== Task details ==
Return every line in the rows below that contains the word "perform".

Word and element pointing entries
┌────────
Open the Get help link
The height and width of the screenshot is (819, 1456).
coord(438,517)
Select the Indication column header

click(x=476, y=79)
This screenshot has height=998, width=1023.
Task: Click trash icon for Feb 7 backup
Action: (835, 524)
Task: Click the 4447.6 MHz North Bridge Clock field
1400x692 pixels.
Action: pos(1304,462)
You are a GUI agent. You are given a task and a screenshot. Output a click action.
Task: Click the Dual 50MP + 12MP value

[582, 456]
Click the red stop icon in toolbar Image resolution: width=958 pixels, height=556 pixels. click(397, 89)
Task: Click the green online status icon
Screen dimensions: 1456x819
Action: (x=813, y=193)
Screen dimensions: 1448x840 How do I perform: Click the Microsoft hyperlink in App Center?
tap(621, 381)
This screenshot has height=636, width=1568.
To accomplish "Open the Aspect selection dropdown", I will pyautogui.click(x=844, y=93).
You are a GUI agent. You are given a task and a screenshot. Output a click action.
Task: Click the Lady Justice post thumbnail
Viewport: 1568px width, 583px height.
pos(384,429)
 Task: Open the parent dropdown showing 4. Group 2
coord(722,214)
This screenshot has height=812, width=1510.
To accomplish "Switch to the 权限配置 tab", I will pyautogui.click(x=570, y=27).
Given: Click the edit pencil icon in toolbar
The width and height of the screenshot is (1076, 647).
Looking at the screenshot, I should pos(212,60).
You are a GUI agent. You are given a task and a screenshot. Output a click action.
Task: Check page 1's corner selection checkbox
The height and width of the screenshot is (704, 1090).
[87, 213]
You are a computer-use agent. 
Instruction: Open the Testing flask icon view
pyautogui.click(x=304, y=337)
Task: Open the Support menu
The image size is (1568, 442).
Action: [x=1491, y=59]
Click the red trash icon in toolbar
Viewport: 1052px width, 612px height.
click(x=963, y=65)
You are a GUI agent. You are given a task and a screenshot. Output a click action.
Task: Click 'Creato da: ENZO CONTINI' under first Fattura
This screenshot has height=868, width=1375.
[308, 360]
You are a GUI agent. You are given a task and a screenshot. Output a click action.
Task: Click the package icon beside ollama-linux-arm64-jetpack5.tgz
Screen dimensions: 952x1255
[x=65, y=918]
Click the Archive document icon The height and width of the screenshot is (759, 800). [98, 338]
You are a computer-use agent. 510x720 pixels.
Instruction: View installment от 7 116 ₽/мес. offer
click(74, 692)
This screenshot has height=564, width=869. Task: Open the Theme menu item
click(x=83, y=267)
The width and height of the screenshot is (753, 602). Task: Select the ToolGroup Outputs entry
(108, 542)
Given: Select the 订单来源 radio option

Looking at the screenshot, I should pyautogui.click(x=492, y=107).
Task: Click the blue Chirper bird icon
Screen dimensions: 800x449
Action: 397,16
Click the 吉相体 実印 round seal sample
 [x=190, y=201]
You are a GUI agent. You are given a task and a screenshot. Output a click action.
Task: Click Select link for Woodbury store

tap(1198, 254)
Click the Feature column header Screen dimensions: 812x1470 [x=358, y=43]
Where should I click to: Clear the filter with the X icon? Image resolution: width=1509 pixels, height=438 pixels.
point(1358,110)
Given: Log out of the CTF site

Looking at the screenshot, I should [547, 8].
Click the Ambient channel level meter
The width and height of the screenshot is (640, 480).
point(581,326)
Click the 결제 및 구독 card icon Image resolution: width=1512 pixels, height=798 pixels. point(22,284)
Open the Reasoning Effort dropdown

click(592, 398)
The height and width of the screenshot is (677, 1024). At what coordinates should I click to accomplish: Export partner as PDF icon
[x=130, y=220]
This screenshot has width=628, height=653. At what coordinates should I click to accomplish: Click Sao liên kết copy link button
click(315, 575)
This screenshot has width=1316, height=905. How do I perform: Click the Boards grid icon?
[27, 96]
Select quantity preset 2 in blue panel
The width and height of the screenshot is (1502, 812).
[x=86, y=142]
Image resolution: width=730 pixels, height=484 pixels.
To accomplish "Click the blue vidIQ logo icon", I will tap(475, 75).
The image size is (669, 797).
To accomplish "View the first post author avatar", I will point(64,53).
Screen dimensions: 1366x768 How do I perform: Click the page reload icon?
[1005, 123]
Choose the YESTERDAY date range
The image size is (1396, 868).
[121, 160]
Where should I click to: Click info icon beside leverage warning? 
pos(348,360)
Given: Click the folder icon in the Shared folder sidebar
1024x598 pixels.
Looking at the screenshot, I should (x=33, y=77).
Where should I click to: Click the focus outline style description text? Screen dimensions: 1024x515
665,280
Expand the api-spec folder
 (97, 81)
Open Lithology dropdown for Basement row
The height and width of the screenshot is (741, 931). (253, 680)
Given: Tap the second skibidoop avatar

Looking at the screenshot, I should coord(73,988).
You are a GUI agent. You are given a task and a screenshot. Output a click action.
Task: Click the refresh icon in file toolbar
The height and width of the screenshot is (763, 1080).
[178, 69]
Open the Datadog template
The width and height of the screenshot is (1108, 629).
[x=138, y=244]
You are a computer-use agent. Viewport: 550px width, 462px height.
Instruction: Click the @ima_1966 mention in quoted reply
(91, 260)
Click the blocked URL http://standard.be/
└────────
== Task result ==
Screen dimensions: 1448x840 How do I perform: Click the Microsoft hyperlink in App Center?
This screenshot has width=1316, height=905. How do I perform: Click the Boards grid icon?
Screen dimensions: 1366x768 How do I perform: Click the page reload icon?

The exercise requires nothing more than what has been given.